▸ WHAT YOU NEED TO DO
In the records below, find the line containing "Task: Click the search magnifier icon" and return it together with every later line, exactly as written; pictures are to be omitted.

Collected data entries
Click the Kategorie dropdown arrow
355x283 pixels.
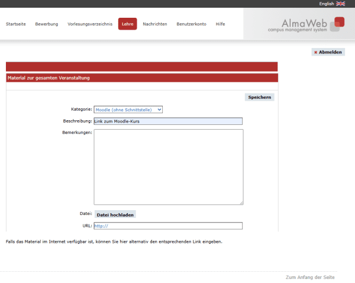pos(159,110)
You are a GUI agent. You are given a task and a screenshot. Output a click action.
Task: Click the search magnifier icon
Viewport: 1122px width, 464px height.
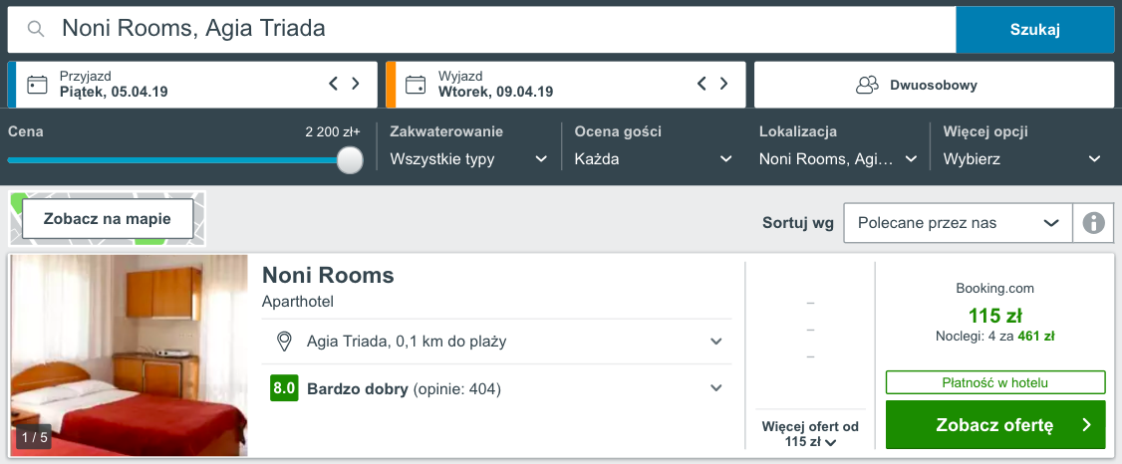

▸ OUTPUT FOR THIS TASK
Task: Click the search magnifier icon
Viewport: 1122px width, 464px height.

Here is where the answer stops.